Quatre ans de médication... au lieu de 21 jours

Une jeune femme de Sept-Îles soutient avoir perdu un oeil parce qu’elle a pris pendant quatre ans un médicament qu’elle aurait dû cesser après 21 jours. Elle poursuit ses médecins et pharmaciens pour 460 000 $.

Annabelle Poirier, aujourd’hui âgée de 22 ans, consulte une première fois l’ophtalmologiste Dre Pascale Turbide en mai 2011. Depuis deux ou trois jours, la jeune femme se plaint de rougeur, de douleur à l’oeil droit et de sensibilité à la lumière.

Un mois plus tard, après quelques suivis, Dre Turbide prescrit l’application de deux gouttes de Viroptic aux deux heures pendant deux semaines pour traiter une kératite détériorée.

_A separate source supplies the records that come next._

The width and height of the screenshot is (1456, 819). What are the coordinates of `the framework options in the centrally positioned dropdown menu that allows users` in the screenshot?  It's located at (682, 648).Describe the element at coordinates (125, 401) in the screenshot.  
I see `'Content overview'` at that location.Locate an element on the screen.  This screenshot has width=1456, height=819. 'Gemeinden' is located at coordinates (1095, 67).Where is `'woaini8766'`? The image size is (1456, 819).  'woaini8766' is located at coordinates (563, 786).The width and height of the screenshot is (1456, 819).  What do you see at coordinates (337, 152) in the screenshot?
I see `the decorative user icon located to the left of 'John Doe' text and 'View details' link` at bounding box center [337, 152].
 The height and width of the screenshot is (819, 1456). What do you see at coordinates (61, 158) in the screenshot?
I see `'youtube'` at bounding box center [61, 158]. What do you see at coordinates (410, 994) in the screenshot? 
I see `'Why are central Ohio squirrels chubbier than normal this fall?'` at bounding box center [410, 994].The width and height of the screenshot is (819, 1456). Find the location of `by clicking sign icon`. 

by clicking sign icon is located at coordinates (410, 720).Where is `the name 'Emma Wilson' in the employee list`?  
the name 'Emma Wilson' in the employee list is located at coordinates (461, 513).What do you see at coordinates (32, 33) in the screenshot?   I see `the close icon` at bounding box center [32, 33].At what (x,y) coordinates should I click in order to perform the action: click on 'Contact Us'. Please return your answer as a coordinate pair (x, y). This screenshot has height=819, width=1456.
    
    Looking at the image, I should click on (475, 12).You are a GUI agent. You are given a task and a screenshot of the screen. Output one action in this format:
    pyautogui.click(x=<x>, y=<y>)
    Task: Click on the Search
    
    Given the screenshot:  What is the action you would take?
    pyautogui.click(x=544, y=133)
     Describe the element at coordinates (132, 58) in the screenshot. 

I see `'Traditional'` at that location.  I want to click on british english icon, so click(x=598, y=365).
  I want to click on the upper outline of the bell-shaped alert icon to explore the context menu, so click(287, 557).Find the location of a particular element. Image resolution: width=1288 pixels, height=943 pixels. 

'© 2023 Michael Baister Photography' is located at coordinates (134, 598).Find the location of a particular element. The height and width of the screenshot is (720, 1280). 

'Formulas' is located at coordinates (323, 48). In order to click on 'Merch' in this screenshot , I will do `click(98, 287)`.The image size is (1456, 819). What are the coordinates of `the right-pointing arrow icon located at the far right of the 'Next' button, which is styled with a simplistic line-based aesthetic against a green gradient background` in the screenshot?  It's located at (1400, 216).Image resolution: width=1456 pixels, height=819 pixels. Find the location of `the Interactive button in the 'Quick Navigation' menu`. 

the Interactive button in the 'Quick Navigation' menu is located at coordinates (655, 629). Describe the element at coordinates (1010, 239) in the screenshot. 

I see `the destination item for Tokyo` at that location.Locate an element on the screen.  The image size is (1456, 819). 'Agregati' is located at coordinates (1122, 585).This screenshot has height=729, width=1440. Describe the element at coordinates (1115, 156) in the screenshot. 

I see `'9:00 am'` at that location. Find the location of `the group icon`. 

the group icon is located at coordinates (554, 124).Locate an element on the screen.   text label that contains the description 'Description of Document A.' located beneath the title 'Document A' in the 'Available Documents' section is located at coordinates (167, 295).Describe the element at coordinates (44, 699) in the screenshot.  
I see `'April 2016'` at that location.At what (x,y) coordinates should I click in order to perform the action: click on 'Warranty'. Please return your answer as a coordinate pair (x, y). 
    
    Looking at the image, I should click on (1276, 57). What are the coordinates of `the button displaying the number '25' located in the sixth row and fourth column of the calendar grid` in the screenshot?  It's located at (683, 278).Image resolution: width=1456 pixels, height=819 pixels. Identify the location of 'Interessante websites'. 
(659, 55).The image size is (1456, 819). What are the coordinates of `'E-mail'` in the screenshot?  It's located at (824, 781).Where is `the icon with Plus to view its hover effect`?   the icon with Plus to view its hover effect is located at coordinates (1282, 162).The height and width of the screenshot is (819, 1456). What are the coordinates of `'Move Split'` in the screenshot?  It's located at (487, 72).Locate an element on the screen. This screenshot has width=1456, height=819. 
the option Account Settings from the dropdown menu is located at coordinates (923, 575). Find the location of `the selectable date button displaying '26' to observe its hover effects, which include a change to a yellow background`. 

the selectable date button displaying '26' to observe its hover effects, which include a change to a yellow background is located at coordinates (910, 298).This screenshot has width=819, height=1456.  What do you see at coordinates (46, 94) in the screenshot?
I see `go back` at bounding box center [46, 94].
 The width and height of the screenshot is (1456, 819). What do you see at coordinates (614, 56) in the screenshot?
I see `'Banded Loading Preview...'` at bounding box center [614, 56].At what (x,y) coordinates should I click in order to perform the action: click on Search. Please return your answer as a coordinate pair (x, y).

La jeune femme allègue, dans sa poursuite déposée cette semaine en Cour supérieure, que la Dre Turbide a renouvelé la prescription de Viroptic à plusieurs reprises, «lors de rendez-vous expéditifs», soutient la patiente. Annabelle Poirier ajoute que la médecin n’a pas mis de limite de temps à ses prescriptions et lui a donné l’instruction de prendre le médicament en continu.

La patiente allègue que l’ophtalmologiste lui a prescrit régulièrement du Viroptic jusqu’en juin 2015 et lui aurait recommandé d’en prendre au besoin, selon les symptômes. Des médecins de famille et des optométristes lui auraient aussi fait la même prescription.

Selon Annabelle Poirier, la prescription a été maintenue parce qu’elle se plaignait toujours de douleur nocturne, d’inconfort important, de picotement et de sensation de pression. Annabelle Poirier dit qu’à l’époque, elle reliait ses problèmes à une kératite persistante.

En juin 2015, la jeune femme consulte un ophtalmologiste au CHUL. Selon la poursuite, l’ophtalmologiste est alors «renversé» de constater qu’elle a reçu du Viroptic durant plusieurs années. Il l’aurait informé que ce produit ne devrait pas être utilisé pour une période de plus de 21 jours et l’enjoint à cesser d’en prendre.

En juillet 2015, Annabelle Poirier doit subir une implantation de lentille intraoculaire et une greffe de cornée six mois plus tard. 

En début de 2017, la jeune femme affirme avoir définitivement perdu son oeil droit. Elle doit maintenant porter une prothèse.

La patiente a été incapable de travailler durant plusieurs mois. Elle souffre notamment de céphalées importantes et vit dans la crainte de perdre son oeil gauche et de devenir aveugle.

Dans sa poursuite, Annabelle Poirier soutient que la Dre Pascale Turbide a commis une faute en prescrivant le Viroptic de façon continue. Les trois autres médecins poursuivis ont eux «fautivement émis de nouvelles prescriptions», allègue la patiente, «en se fiant aveuglément à son plan de traitement fautif».

Annabelle Poirier poursuit également une série de pharmaciens qui, au fil des années, ont exécuté les prescriptions. «Ils auraient dû communiquer avec les prescripteurs pour les alerter», soutient-on dans la poursuite.

La jeune femme réclame au total 460 000$ à trois médecins, une optométriste et six pharmaciens. Son père Marc Poirier, qui soutient sa fille depuis le début des traitements, est codemandeur et réclame 65 000 $.